■ **RECORDS FOR THIS EXERCISE**
↓
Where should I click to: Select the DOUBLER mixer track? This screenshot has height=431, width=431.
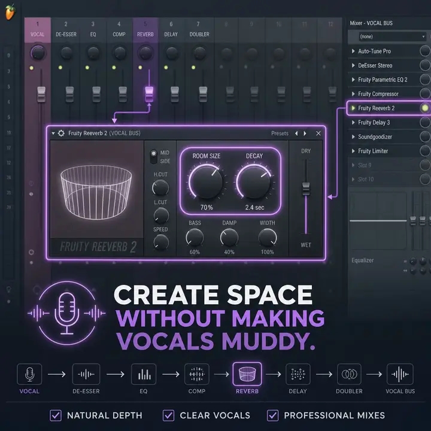pyautogui.click(x=199, y=30)
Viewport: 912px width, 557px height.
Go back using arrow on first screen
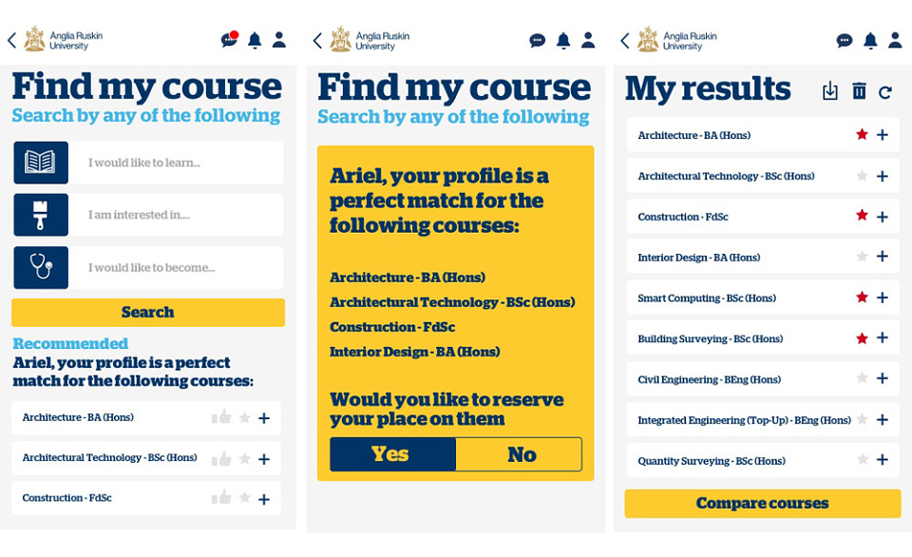point(11,40)
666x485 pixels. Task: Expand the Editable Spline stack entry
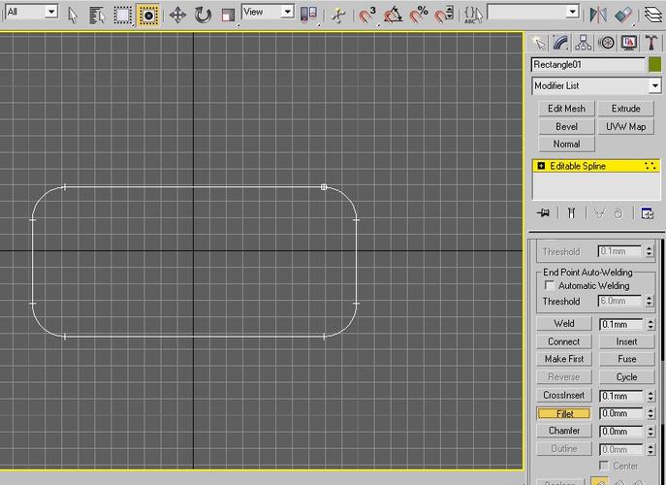coord(541,167)
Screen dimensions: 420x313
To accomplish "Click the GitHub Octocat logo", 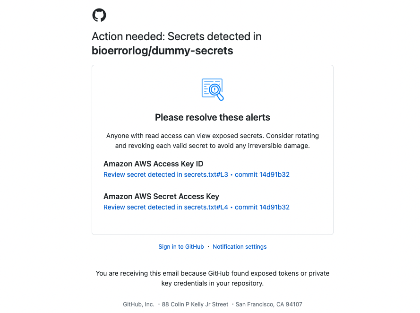I will tap(99, 15).
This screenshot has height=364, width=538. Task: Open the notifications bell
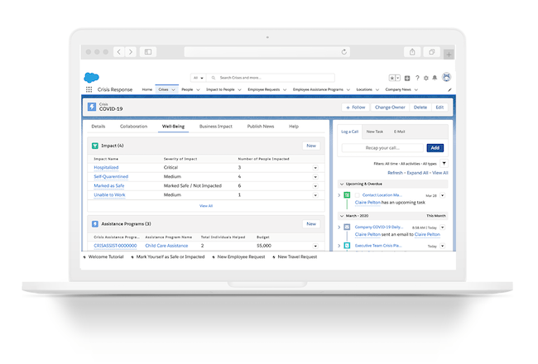coord(436,78)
↑
■ **WRITTEN PROBLEM**
Duplicate the records from the line that contains "This screenshot has height=364, width=538." through the end of the records, inclusive, and leave the pictures out of your answer.

■ **EXERCISE ANSWER**
This screenshot has height=364, width=538. Task: Open the notifications bell
coord(436,78)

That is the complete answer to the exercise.